Chronicle Of Bog Visitor Narrative....

Hmmm......

STAND ALONE NARRATIVE
ADVICE NEEDED

Good Afternoon Jeweluchi.

I met a guy through a friend 6 months ago (the reason she introduced us both was for us to date since we were both “single”) and we’ve been talking but I have decided to cut contact with this guy because;

-We’ve been talking for 6 months and not even one attempt of us meeting up (we live in same city) and the joker expects me to take him seriously.

-He is always quick to get off the phone when we talk…

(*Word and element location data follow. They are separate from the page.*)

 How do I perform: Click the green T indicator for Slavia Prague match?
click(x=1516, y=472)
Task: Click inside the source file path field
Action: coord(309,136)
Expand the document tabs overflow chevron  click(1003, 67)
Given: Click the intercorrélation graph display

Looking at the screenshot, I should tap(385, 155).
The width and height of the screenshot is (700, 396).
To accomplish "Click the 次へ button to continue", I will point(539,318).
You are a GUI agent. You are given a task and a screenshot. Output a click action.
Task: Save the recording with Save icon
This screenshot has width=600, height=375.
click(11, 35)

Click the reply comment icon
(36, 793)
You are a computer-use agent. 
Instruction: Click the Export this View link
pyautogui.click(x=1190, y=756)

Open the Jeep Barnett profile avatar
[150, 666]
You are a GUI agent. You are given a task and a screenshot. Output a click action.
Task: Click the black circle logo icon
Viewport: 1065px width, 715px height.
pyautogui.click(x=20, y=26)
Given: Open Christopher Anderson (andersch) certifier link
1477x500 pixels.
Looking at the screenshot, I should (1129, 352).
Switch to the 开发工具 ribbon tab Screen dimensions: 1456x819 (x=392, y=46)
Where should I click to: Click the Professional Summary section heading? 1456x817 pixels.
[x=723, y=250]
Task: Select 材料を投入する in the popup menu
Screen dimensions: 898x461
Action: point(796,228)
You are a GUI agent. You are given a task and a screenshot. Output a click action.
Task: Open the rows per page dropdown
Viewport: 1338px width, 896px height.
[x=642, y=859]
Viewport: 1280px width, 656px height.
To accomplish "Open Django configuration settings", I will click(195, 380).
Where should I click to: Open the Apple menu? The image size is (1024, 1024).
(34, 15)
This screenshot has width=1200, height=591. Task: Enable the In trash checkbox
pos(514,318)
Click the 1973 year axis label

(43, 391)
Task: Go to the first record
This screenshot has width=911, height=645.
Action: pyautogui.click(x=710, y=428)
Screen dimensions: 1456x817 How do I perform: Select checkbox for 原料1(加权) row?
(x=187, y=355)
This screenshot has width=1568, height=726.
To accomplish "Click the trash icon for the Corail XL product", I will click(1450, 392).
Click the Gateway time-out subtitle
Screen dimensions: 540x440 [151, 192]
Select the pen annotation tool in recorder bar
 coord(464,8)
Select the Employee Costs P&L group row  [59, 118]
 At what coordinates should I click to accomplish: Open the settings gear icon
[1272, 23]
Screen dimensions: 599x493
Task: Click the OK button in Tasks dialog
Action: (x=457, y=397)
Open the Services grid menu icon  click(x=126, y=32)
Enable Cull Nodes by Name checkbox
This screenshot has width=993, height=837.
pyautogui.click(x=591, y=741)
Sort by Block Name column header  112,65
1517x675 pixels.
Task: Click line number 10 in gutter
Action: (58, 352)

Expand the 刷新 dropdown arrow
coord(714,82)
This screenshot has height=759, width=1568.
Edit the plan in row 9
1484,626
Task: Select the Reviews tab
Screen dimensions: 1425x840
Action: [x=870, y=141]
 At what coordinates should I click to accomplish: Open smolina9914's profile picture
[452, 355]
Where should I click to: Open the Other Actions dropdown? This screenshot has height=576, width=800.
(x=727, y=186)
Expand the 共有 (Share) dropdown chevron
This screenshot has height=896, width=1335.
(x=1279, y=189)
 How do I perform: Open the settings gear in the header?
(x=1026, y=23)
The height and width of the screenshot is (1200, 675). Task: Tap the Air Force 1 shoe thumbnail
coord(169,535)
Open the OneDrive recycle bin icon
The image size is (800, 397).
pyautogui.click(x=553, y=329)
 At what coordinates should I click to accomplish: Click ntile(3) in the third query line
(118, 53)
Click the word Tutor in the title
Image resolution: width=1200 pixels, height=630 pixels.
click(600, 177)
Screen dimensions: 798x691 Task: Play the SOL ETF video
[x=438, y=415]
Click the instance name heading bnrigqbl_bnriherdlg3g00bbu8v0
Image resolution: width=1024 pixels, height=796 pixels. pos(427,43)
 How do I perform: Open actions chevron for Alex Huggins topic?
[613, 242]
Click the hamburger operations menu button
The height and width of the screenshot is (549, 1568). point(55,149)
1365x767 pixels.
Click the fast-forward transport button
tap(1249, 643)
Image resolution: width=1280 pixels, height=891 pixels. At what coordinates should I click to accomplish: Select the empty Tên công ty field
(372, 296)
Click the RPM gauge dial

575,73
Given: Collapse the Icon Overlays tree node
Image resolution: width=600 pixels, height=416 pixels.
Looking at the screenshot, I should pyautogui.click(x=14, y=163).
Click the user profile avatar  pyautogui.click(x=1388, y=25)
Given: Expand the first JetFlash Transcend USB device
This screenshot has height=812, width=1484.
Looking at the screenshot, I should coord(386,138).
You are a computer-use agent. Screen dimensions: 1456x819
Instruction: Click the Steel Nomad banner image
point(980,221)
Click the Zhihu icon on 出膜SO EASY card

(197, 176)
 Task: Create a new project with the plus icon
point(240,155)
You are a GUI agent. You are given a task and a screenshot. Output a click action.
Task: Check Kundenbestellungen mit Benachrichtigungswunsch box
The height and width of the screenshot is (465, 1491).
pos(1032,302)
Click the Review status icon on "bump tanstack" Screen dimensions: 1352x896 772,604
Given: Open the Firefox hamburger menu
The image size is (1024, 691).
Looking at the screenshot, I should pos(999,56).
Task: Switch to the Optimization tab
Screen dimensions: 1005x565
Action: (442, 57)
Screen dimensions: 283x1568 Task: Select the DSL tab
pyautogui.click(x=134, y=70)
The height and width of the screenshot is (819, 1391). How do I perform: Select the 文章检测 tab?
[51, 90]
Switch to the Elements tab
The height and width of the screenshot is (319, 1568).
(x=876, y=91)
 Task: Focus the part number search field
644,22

-It’s not like our communication is even good. I can reply his text today and he takes 24 hours to reply me…meanwhile, he’d be online. (But this joker will be the one texting me every single day)
I told him severally that I’m cool with being just friends with him but this guy will always say he wants relationship not friendship from me. I just feel he’s a time waster and I do not want to entertain such people this year.
I plan to delete his contact and unfriend him on Facebook. Stop replying his texts and calls.
What do you think? Would I be overreacting ?

Hmmmmmmmm.
Instead of blocking and deleting.... why dont you just ghost him? Read but dont reply anything from him again or you just archive everything that has to do with him......
He is a time waster and probably just playing, some men are like this and enjoy this kinda game.I met one like this when i was single, i didnt block him but ghosted him and did to him exactly what he did to me...when he realised i didnt have his time anymore, he came back with full force but that coming back is to hurt you and run, so i put up a Berlin wall..
When you cut him off is when he will want to meet you but dont agree, tell him you are busy....Move on, this kinda man doesnt give relationship, he gives situationships.

33 comments:

  1. I agree with Stella.

    It happened to me. Before I will write long essay to say why I’m not happy. But now I just ignore. Call or text I will not reply but will be posting on Instagram and Facebook.

    ReplyDelete
    Replies
    1. Poster, reading and not replying, archiving etc., are all games like he is playing. If you know you won’t date him, block him everywhere and move on so you can meet someone new. Why should you provide access to a person like this???

      Delete
    2. INCONSISTENT ARE THRASH, NOBODY HAS TIME FOR SITUATIONSHIPS AND MIND GAMES

      Delete
    3. INCONSISTENT ARE THRASH, NOBODY HAS TIME FOR SITUATIONSHIPS AND MIND GAMES

      Delete
  2. 24hrs to reply you. That's a day. Biko, do not bother. He wants you to chase him.

    ReplyDelete
    Replies
    1. Do u need permission to unfriend this guy?
      In this 21st century that u are asking what to do bawo?
      God go don tire for some people honestly!

      Delete
    2. To chase a sassy male pretending to be a man

      Delete
  3. He doesn't like you... or you ain't his spec. He's just been vague or indecisive because of the saying "beauty lies in the eyes of the beholder" . Not everyone you meet must like or accept you. Some will see u, if you ain't their spec, or they don't see anything to attract them or hold onto, they misbehave.

    ReplyDelete
    Replies
    1. Some just like to play useless games

      Delete
  4. Be like say you be plan B for this one. He's keeping you aside just incase. Don't block him, ignore him! Detach yourself away from him, might be difficult but try your best. Occupy your time with something(s) else. Go on more dates, open your heart to other possibilities, as far as you're concerned, you're single!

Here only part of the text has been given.